Exclude the pictures and reproduce exactly the lines that run from the one holding "This screenshot has height=434, width=600." to the end of the entries below.

#####

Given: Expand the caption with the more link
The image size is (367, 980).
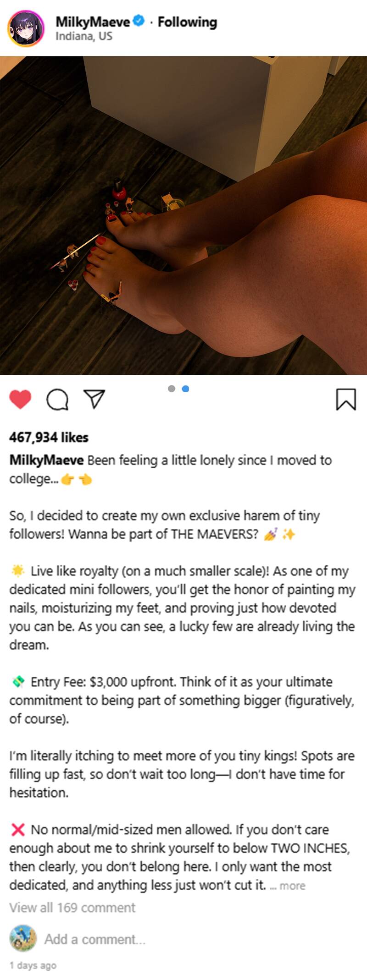Looking at the screenshot, I should click(x=292, y=886).
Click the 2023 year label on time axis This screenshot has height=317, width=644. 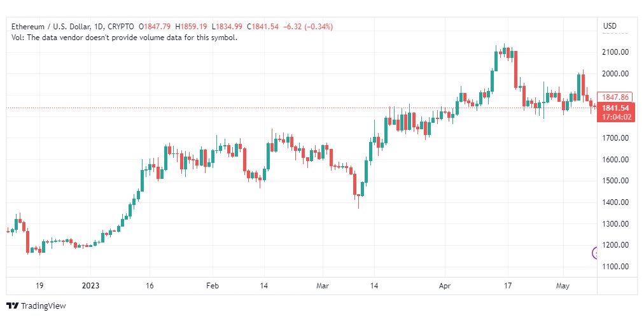tap(90, 286)
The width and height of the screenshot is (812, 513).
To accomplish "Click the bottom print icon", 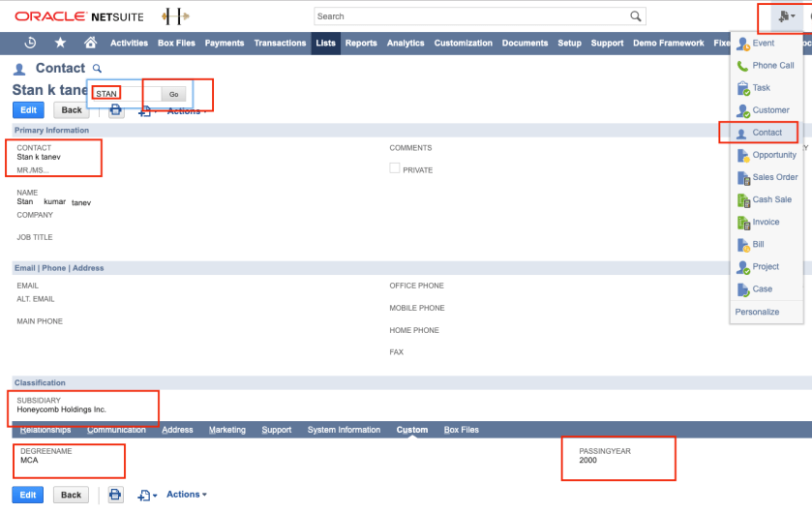I will coord(115,495).
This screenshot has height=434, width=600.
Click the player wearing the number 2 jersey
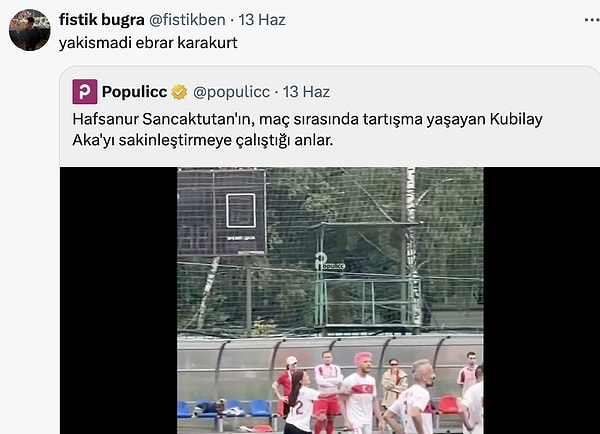click(x=300, y=403)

#####

SOLUTION FOR THIS PROBLEM:
This screenshot has height=434, width=600.
Click the player wearing the number 2 jersey
click(x=300, y=403)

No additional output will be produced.